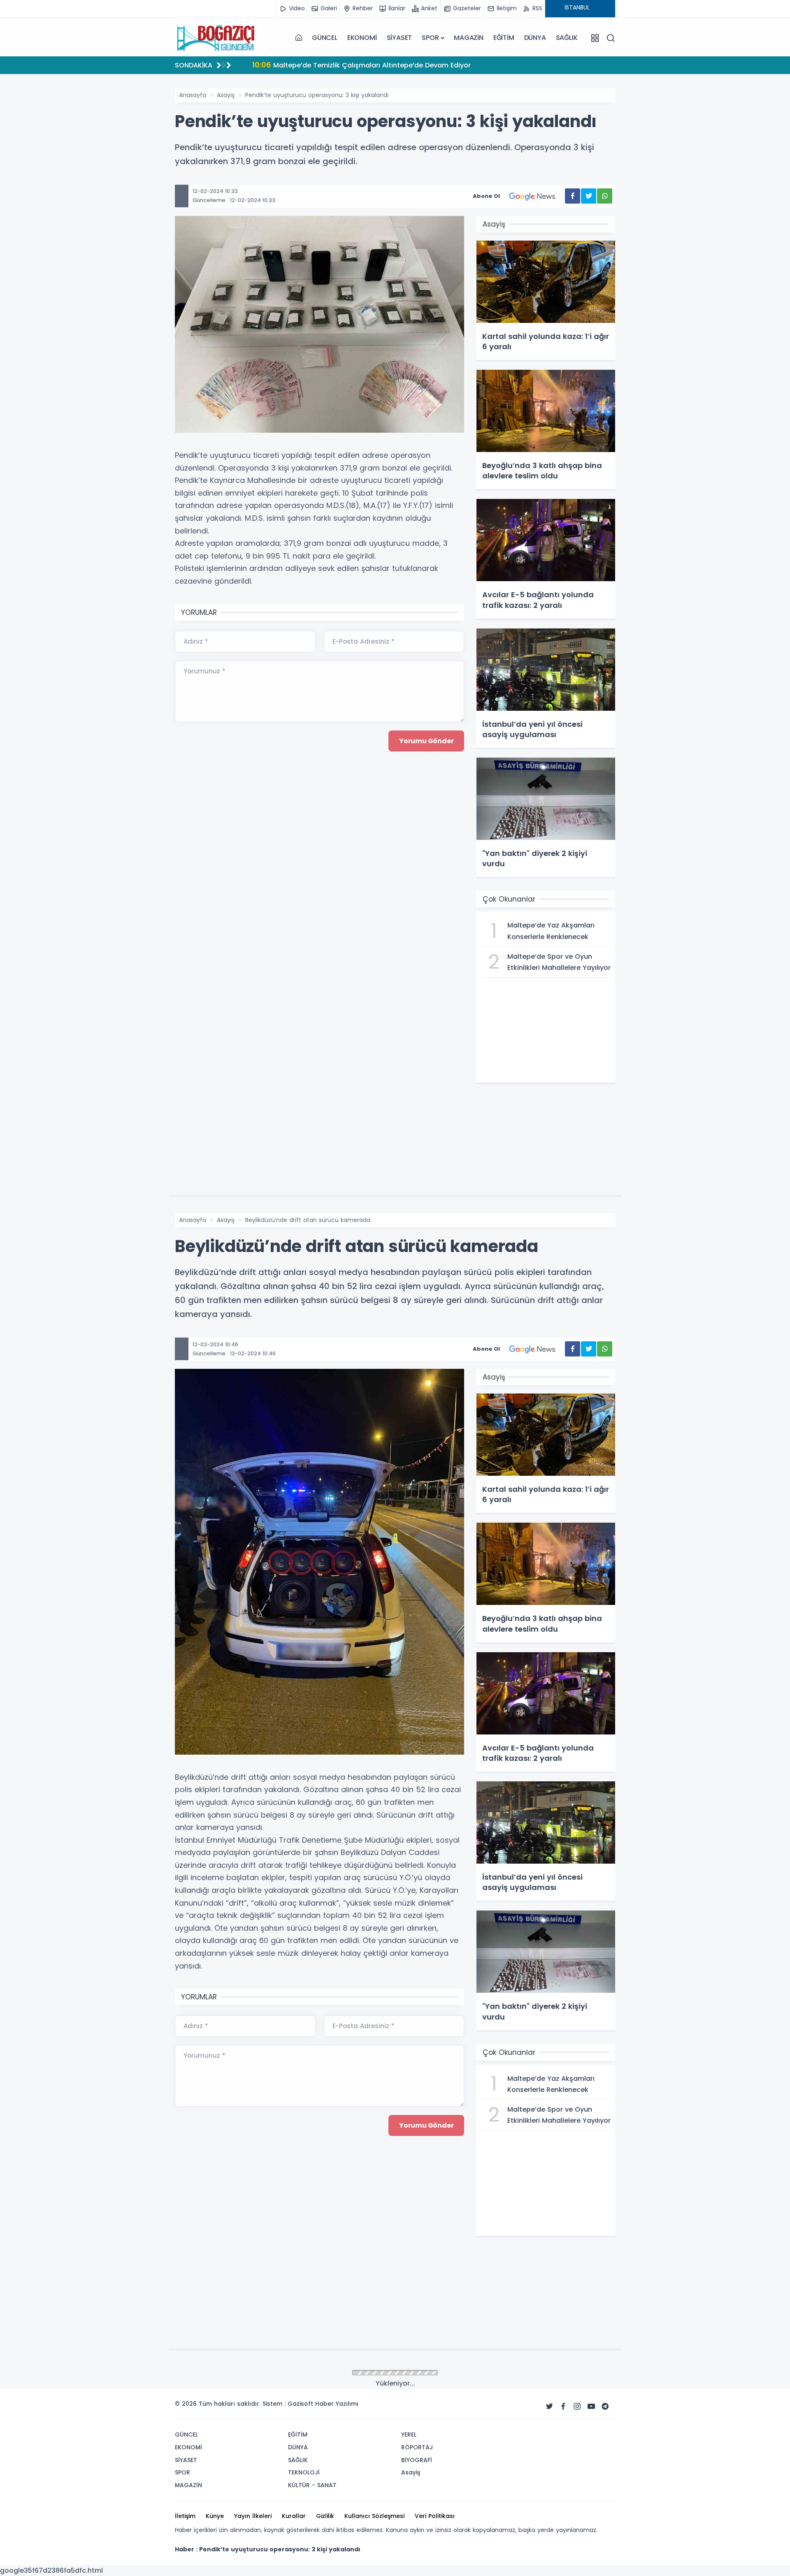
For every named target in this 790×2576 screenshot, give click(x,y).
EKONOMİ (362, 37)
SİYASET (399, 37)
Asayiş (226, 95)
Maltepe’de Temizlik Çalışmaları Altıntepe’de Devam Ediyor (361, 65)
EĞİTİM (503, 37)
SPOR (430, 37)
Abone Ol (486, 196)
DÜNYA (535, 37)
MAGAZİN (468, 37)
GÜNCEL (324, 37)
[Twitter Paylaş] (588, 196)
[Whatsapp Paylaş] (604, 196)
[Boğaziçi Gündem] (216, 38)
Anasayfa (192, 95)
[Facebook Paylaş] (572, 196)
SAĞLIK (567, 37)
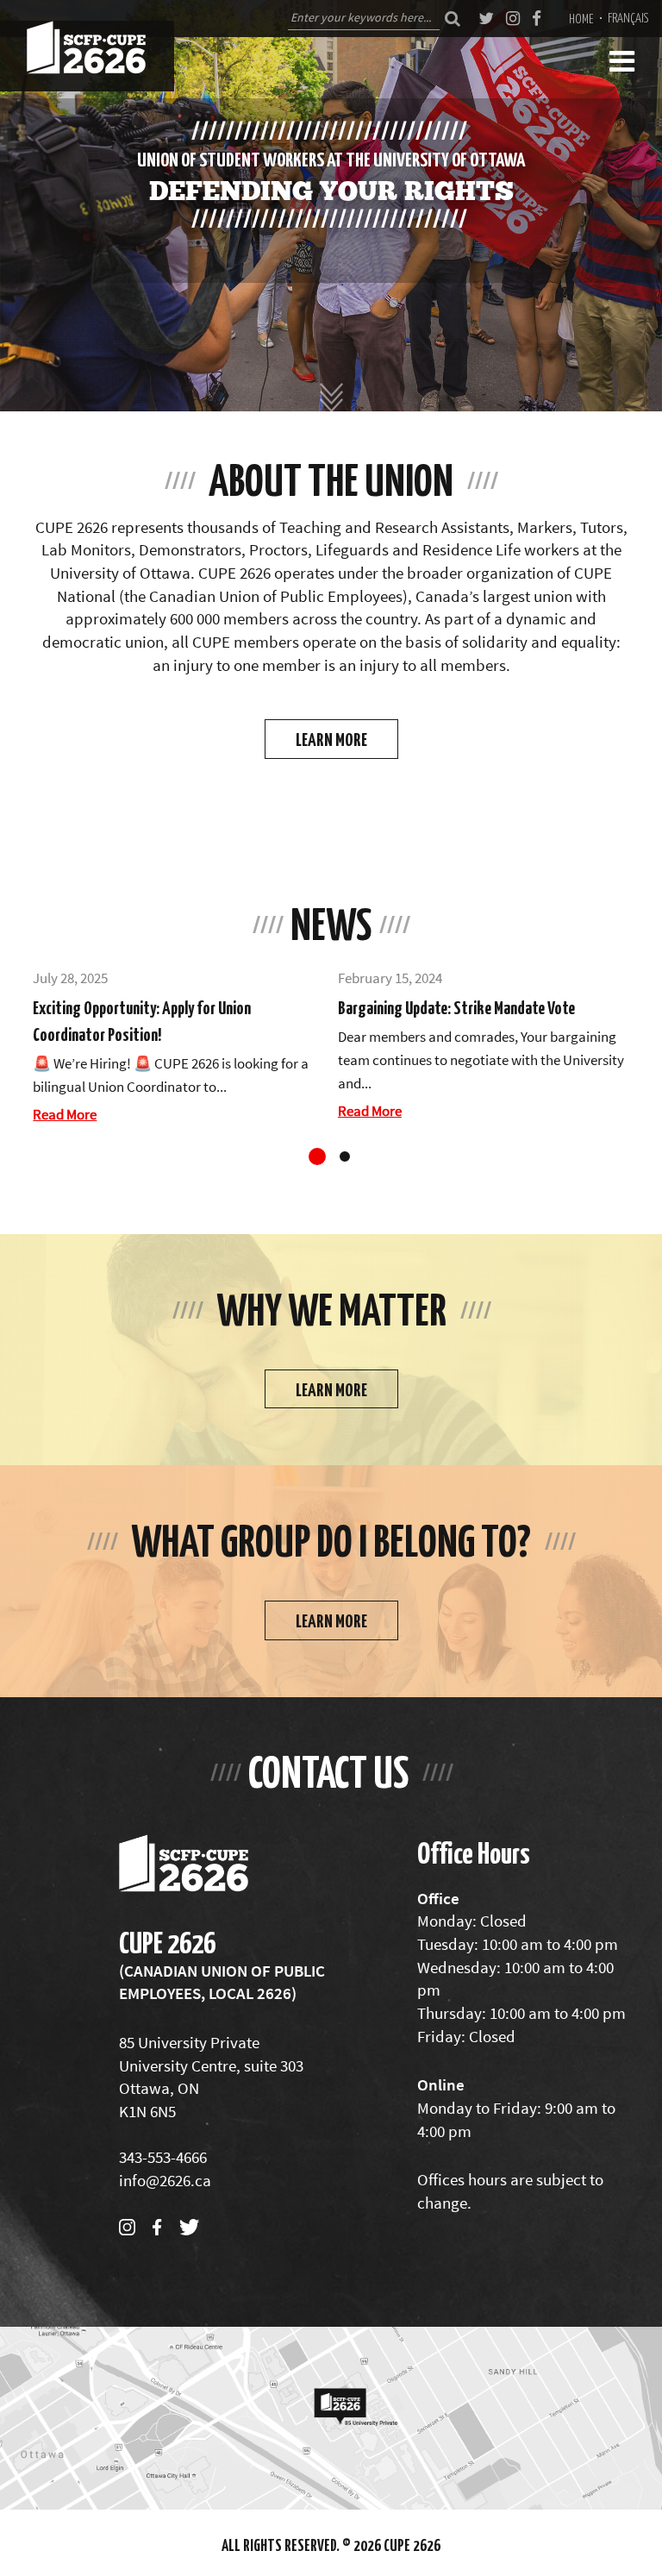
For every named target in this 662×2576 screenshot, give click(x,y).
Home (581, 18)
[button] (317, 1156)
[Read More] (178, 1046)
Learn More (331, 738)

..........

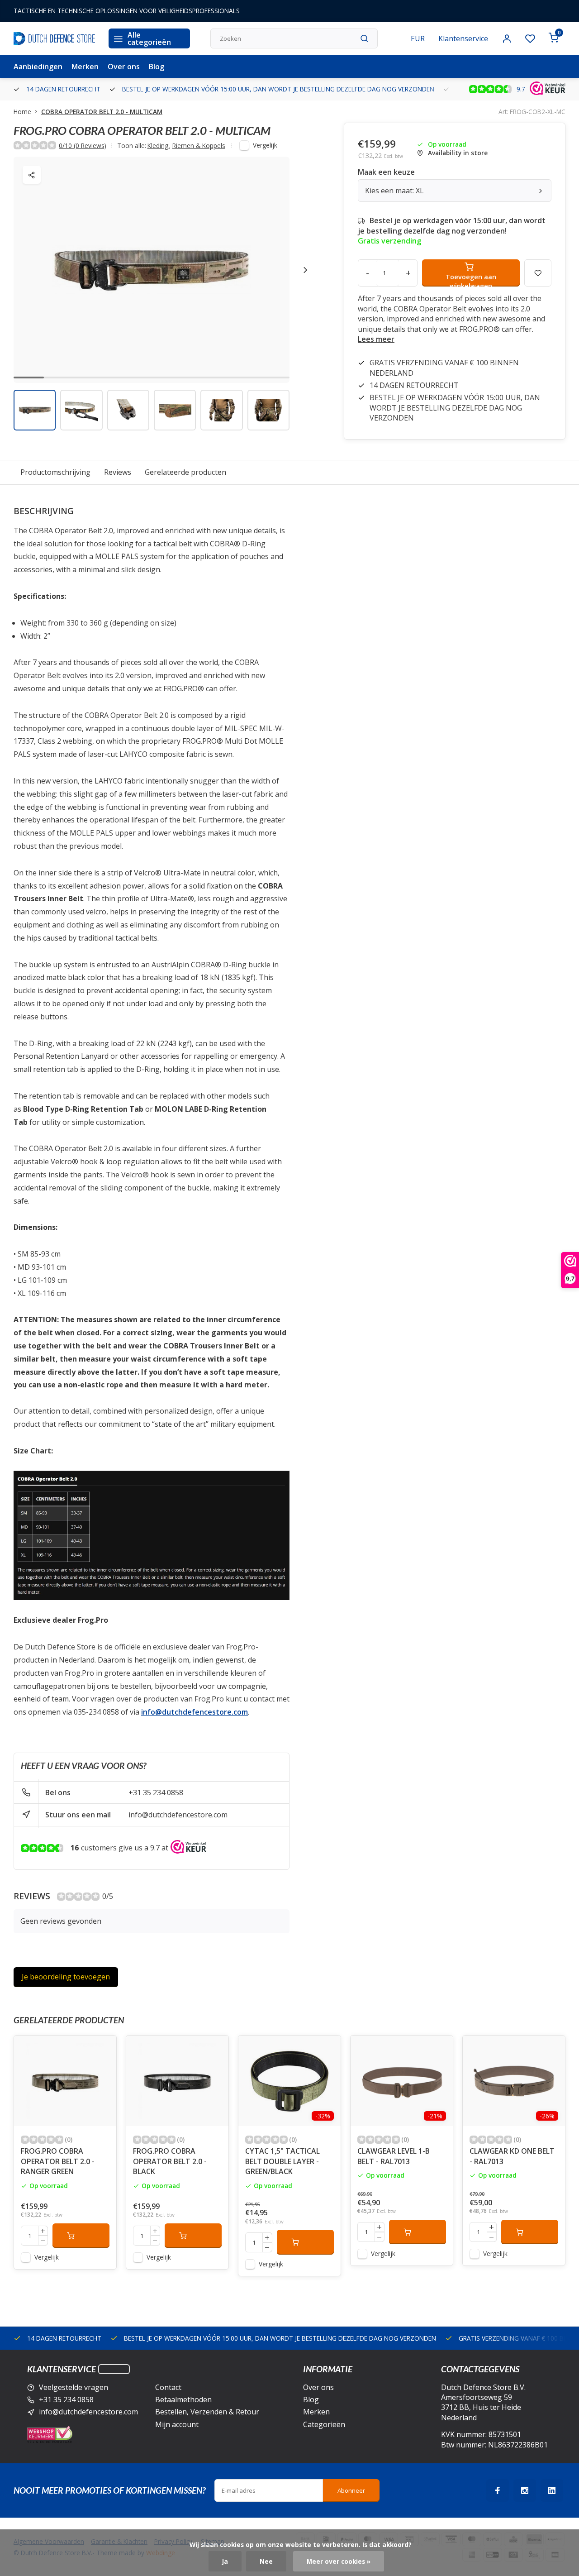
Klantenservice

..........

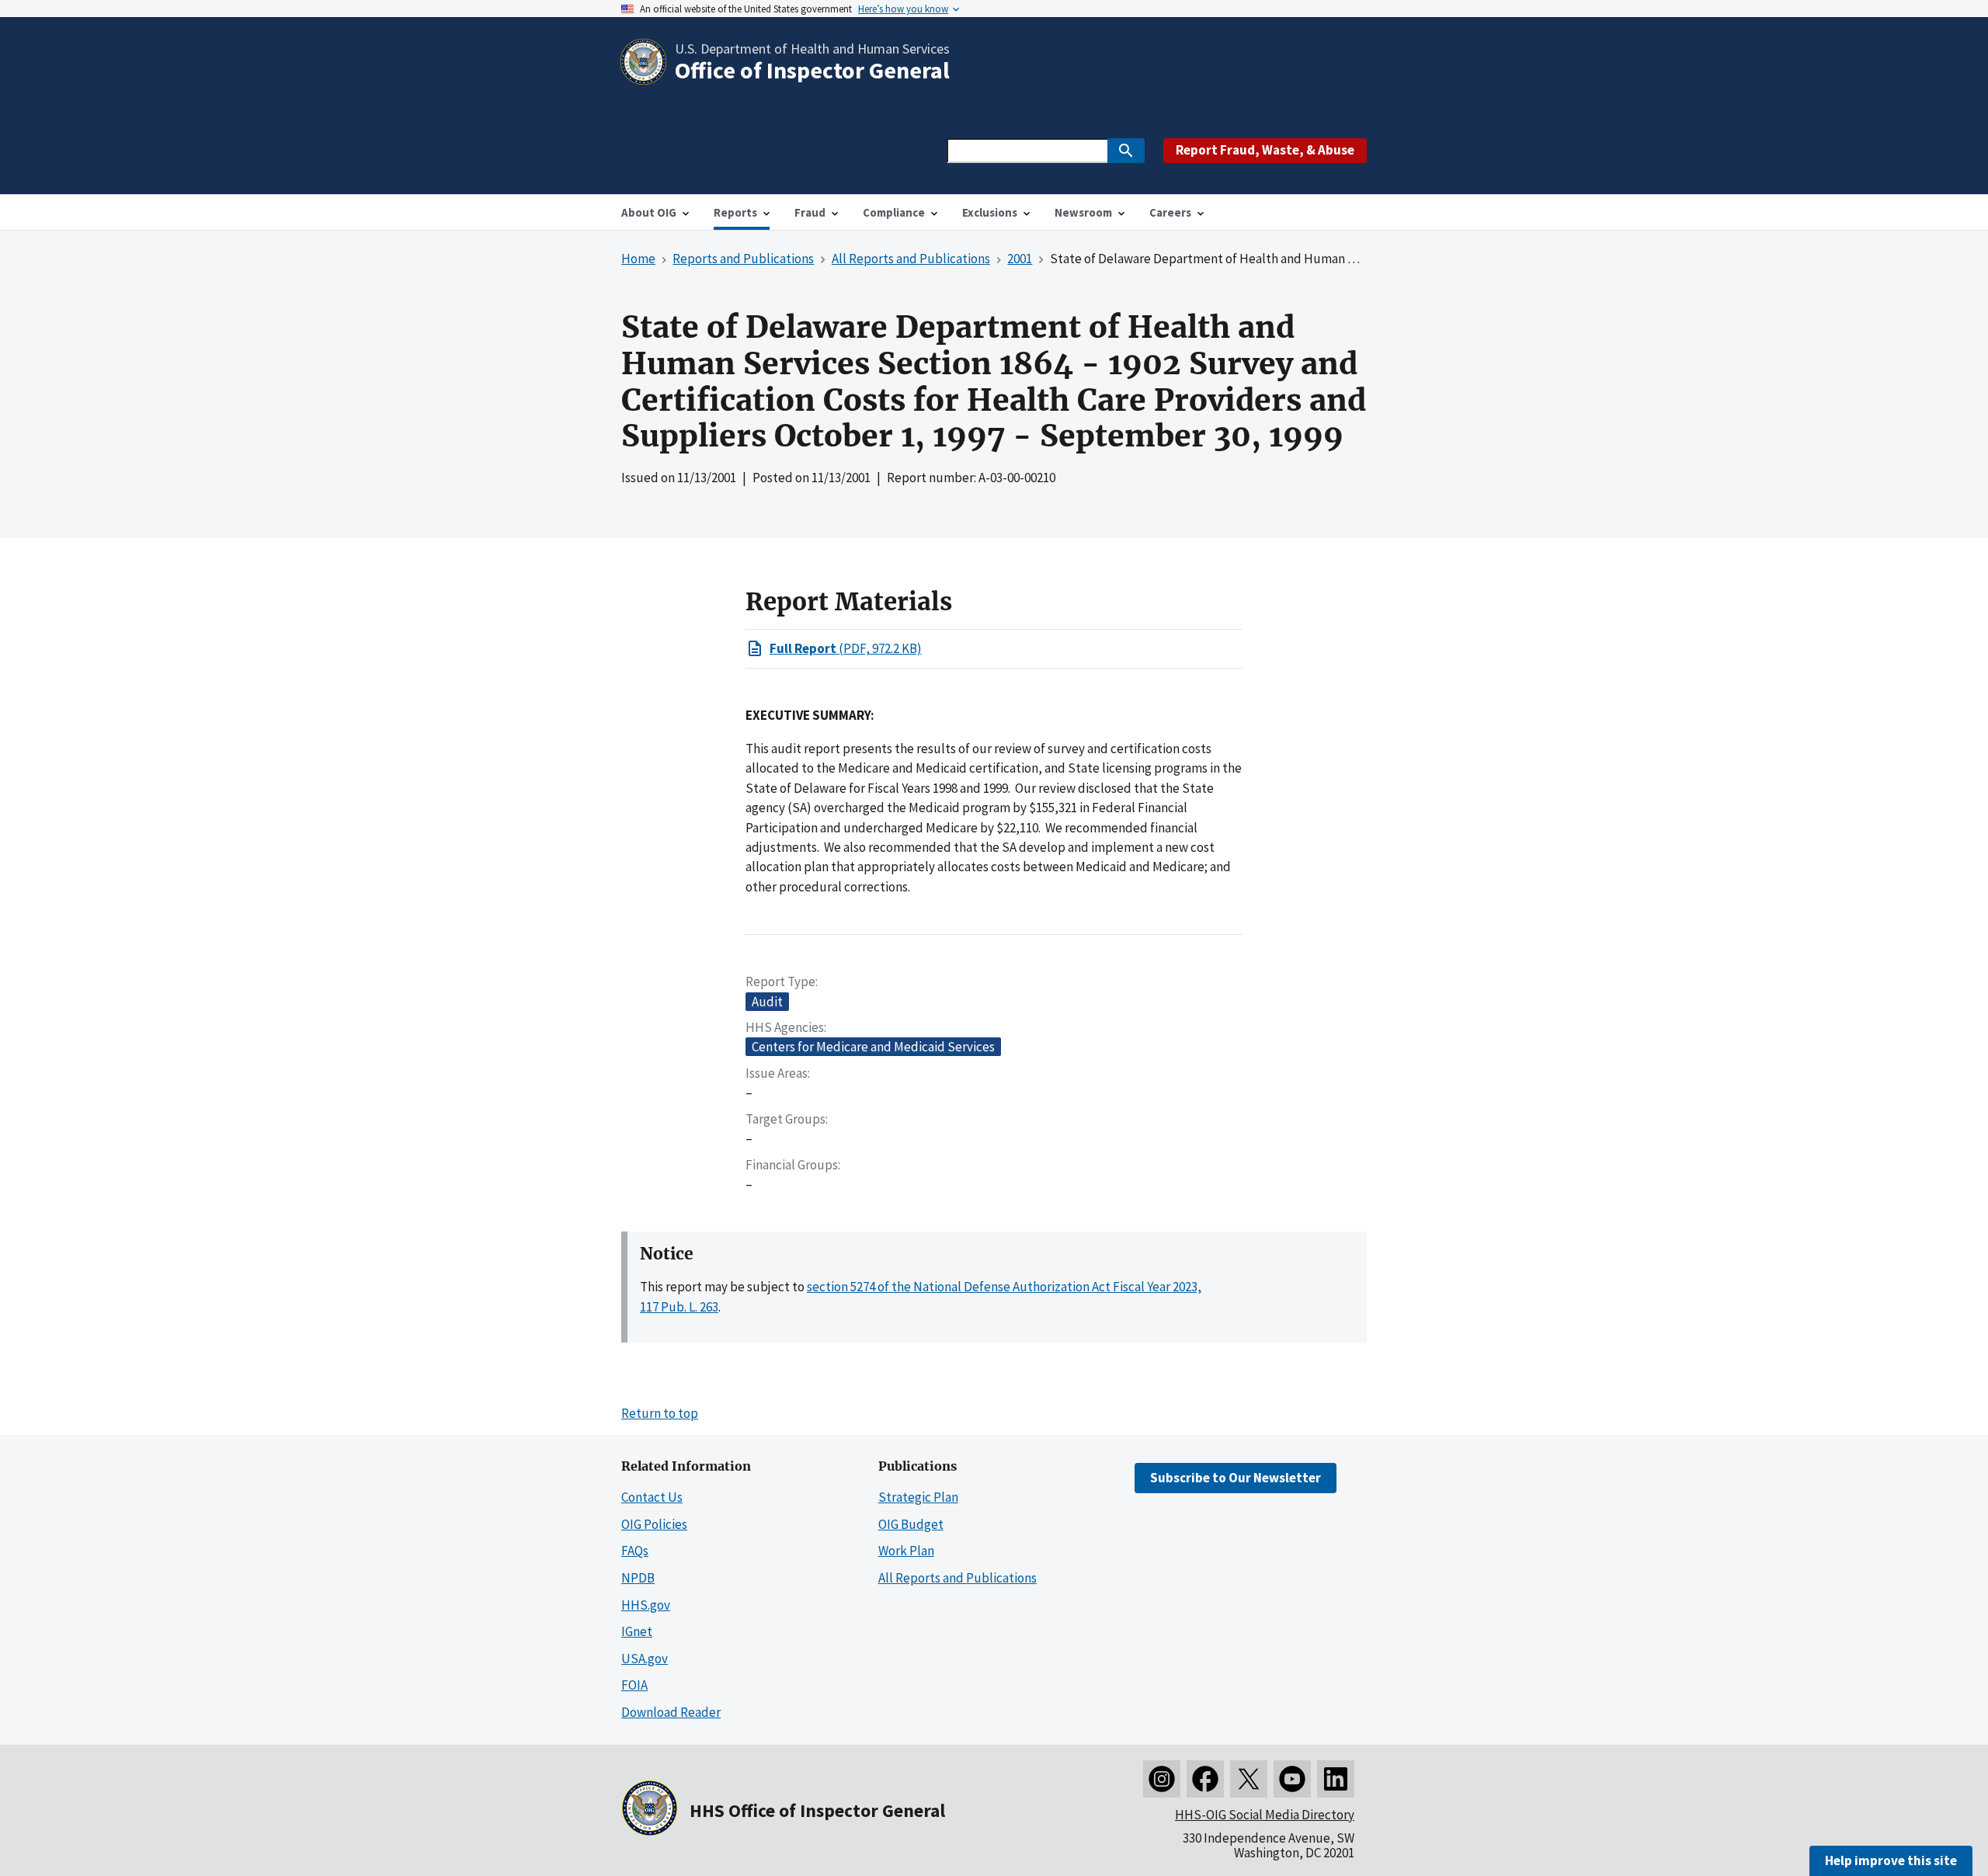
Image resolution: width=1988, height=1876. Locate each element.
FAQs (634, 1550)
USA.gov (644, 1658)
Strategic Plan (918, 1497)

..........

== Problem to solve ==
Identify every line above with the string "this" in it. Copy those lines.

== Task output ==
For every named target in this 790×2576 screenshot, give click(x,y).
For every named target in this 662×2576 screenshot, give click(x,y).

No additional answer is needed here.